What is being asked: Verbatim, and with nothing else, reproduce the data below from its first line through the line containing "Click the Search".

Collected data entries
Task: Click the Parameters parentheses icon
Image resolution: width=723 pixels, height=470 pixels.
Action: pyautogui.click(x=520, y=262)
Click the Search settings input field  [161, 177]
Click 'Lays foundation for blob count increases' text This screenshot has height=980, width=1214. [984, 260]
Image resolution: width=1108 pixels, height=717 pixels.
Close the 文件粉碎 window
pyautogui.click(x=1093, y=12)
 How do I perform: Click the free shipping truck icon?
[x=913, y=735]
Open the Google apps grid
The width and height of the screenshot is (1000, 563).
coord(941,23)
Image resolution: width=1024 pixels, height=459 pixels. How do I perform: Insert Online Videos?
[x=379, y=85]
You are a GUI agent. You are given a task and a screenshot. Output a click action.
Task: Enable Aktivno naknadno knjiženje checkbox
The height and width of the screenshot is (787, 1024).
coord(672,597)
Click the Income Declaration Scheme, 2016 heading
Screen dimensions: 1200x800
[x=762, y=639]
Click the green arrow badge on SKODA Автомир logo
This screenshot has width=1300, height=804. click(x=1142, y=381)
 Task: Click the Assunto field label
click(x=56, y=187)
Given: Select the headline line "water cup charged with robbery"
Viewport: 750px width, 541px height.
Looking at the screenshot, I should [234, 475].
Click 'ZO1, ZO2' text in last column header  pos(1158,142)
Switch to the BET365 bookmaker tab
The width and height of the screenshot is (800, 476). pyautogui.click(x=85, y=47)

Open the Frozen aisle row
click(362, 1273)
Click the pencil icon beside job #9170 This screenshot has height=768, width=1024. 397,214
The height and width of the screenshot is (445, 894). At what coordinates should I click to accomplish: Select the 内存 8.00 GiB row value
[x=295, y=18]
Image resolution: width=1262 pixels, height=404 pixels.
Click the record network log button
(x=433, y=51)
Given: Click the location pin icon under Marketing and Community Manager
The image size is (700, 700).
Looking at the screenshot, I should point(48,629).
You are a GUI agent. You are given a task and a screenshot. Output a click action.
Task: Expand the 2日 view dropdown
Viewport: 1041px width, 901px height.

Result of this task:
Task: Click the Parameters parentheses icon
Image resolution: width=723 pixels, height=470 pixels.
Action: pyautogui.click(x=520, y=262)
Click the Search settings input field  [161, 177]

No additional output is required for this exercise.